# TASK OBJECTIVE:
Leave out the pictures and retype exactly the lines from the one with "The image size is (1568, 669)." through the end of the records.

# INPUT RECORDS:
◆ ◆ ◆ ◆

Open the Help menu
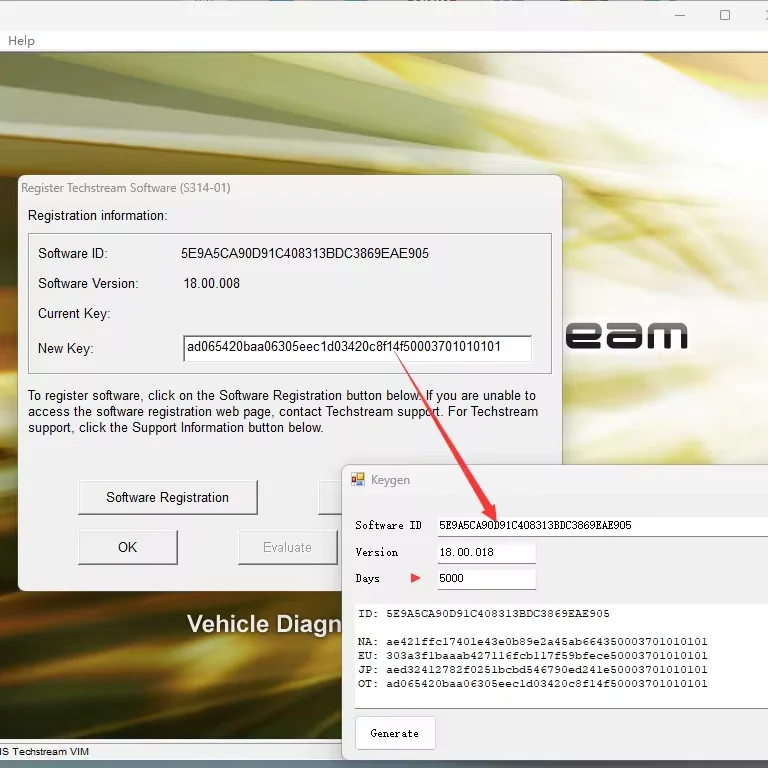 click(x=21, y=41)
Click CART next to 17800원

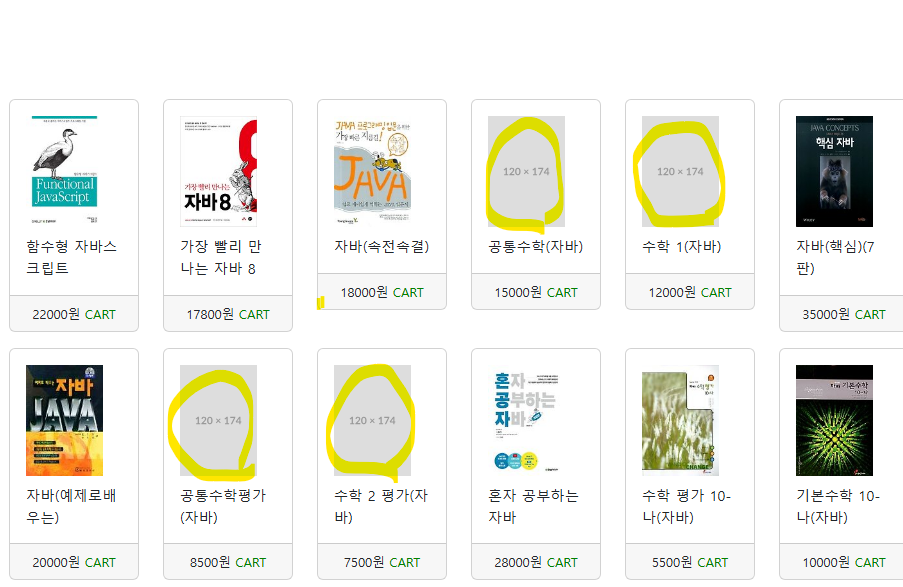click(254, 315)
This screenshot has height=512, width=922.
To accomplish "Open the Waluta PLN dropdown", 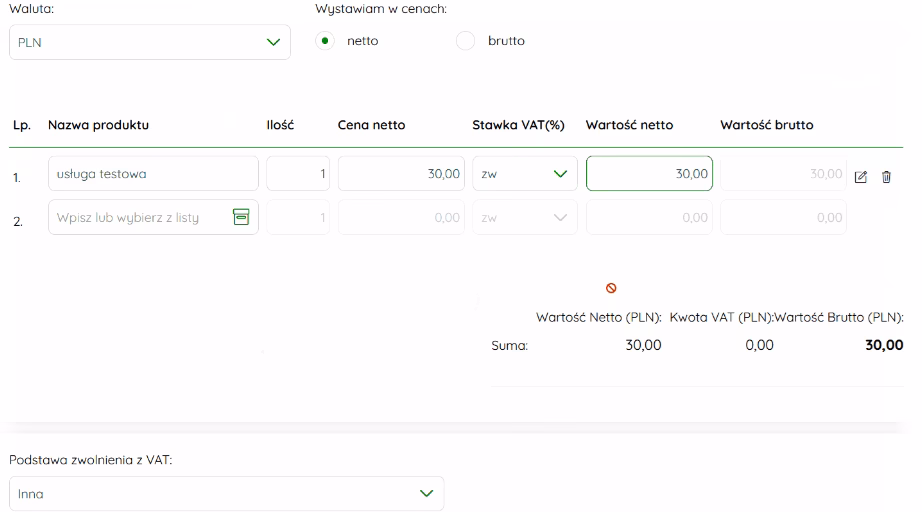I will (x=150, y=43).
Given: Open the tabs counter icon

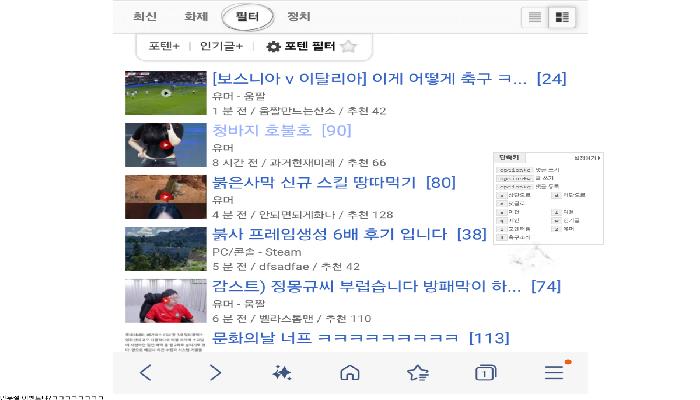Looking at the screenshot, I should [x=485, y=372].
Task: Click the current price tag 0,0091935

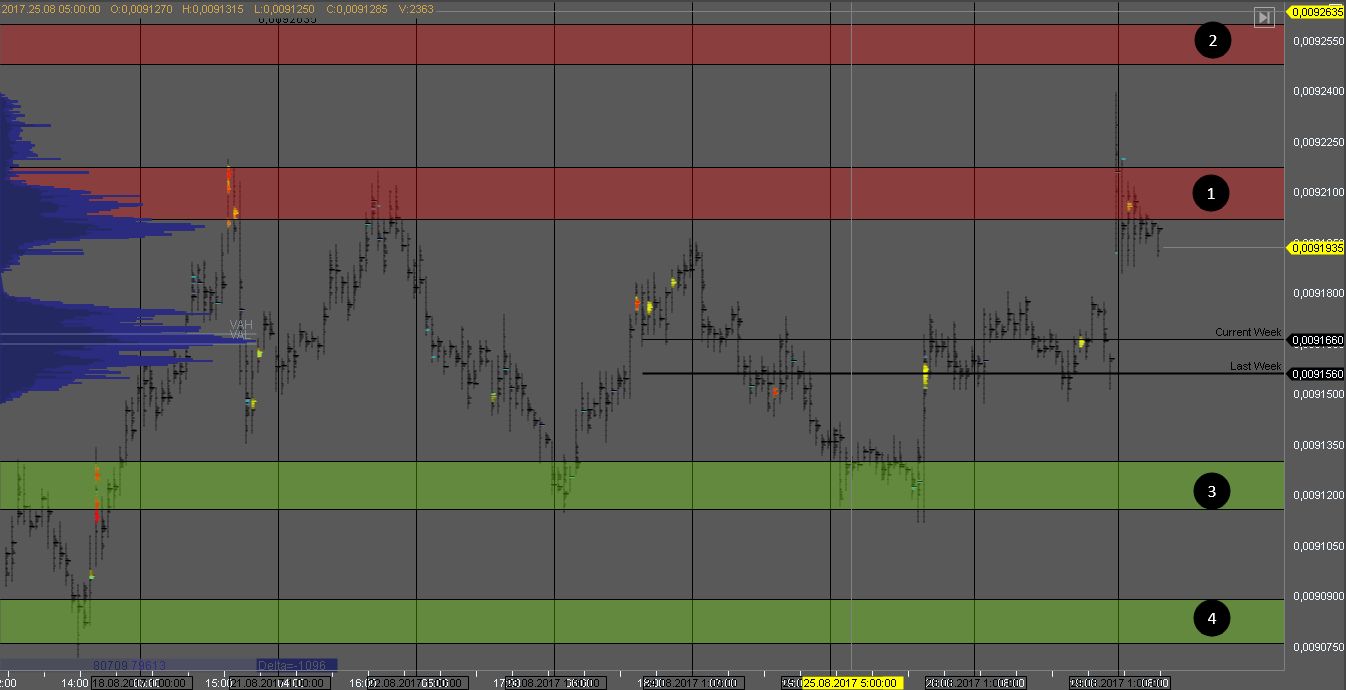Action: pos(1316,247)
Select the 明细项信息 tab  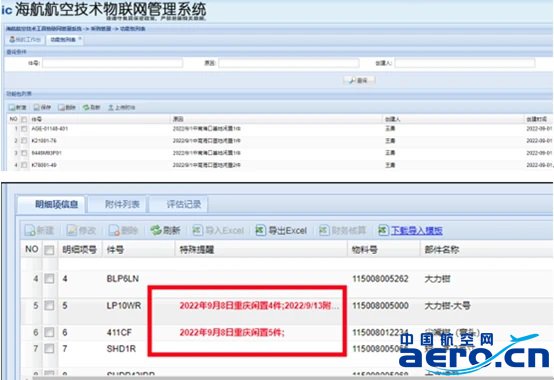tap(57, 204)
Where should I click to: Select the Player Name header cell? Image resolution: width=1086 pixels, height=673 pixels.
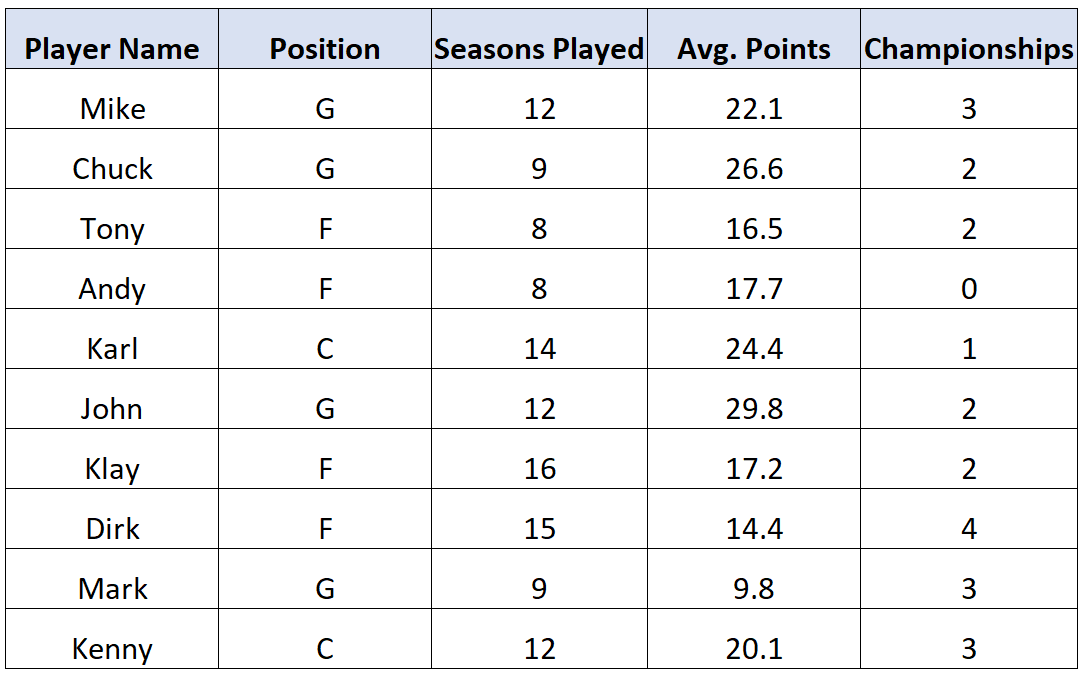[x=112, y=39]
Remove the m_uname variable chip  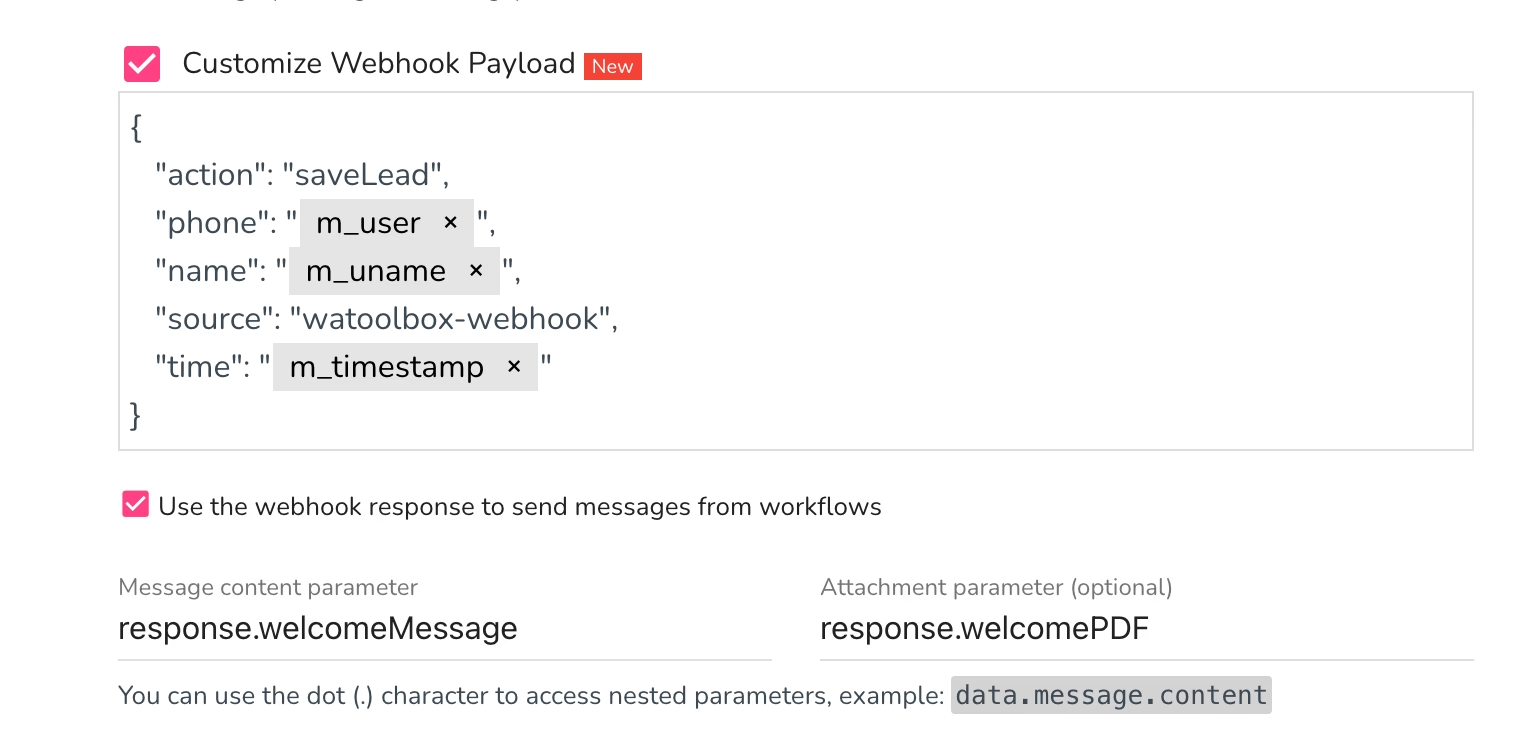(476, 270)
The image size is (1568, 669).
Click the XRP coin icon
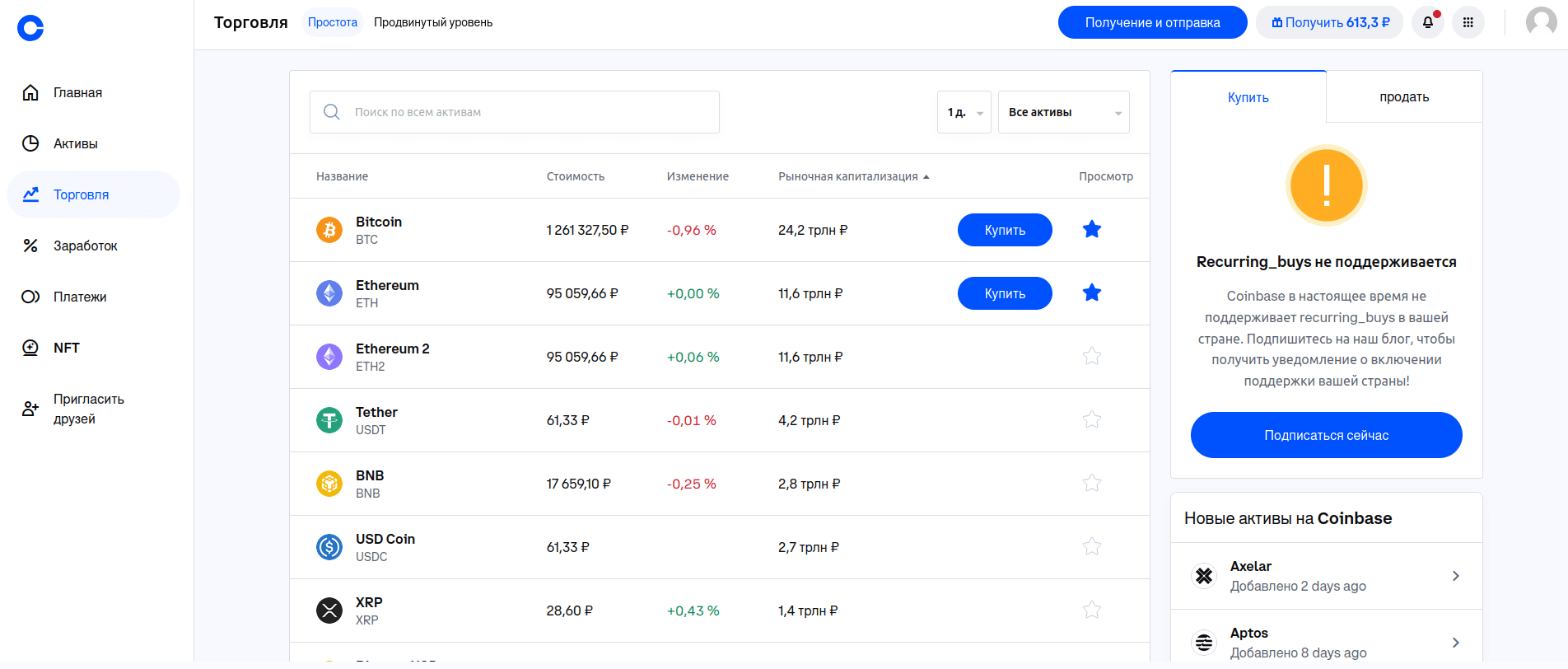pyautogui.click(x=329, y=611)
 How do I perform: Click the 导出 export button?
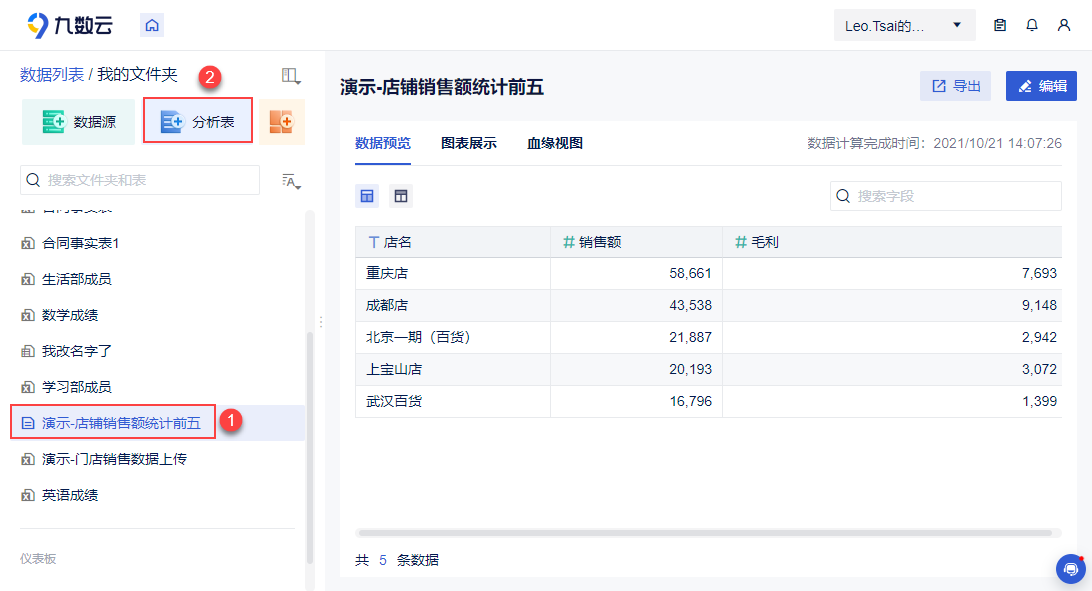tap(955, 86)
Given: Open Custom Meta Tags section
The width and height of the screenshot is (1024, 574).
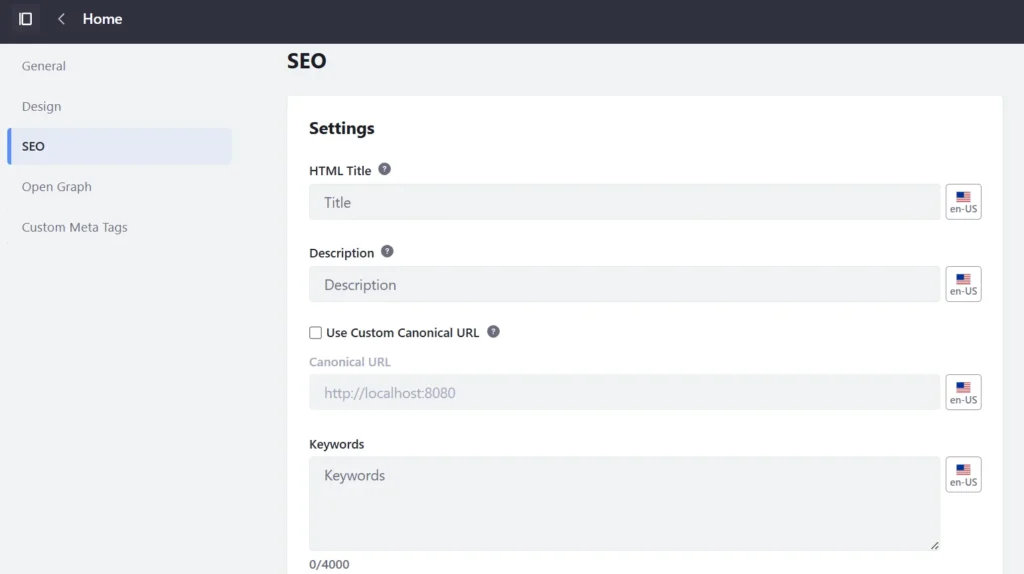Looking at the screenshot, I should coord(75,228).
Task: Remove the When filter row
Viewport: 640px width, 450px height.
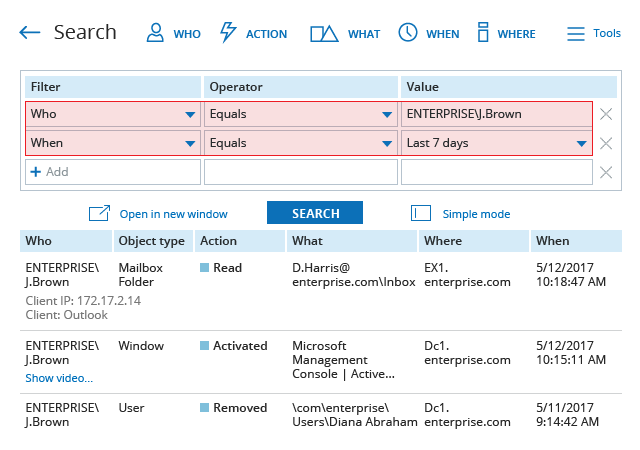Action: pos(606,143)
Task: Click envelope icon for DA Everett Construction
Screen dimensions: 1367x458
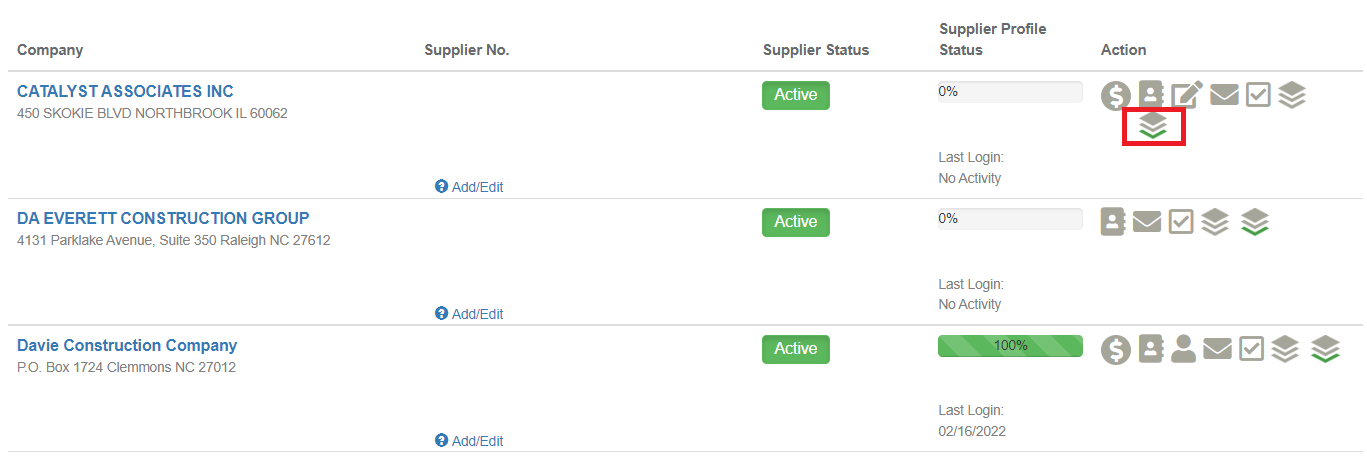Action: pyautogui.click(x=1147, y=221)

◆ ◆ ◆ ◆

# ANSWER BOX:
The image size is (1568, 669).
Click the XRP coin icon
pyautogui.click(x=329, y=611)
 How do I perform: Click the 导出 export button?
tap(955, 86)
Given: Open Custom Meta Tags section
The width and height of the screenshot is (1024, 574).
Looking at the screenshot, I should coord(75,228).
Task: Remove the When filter row
Viewport: 640px width, 450px height.
Action: pos(606,143)
Task: Click envelope icon for DA Everett Construction
Screen dimensions: 1367x458
Action: pyautogui.click(x=1147, y=221)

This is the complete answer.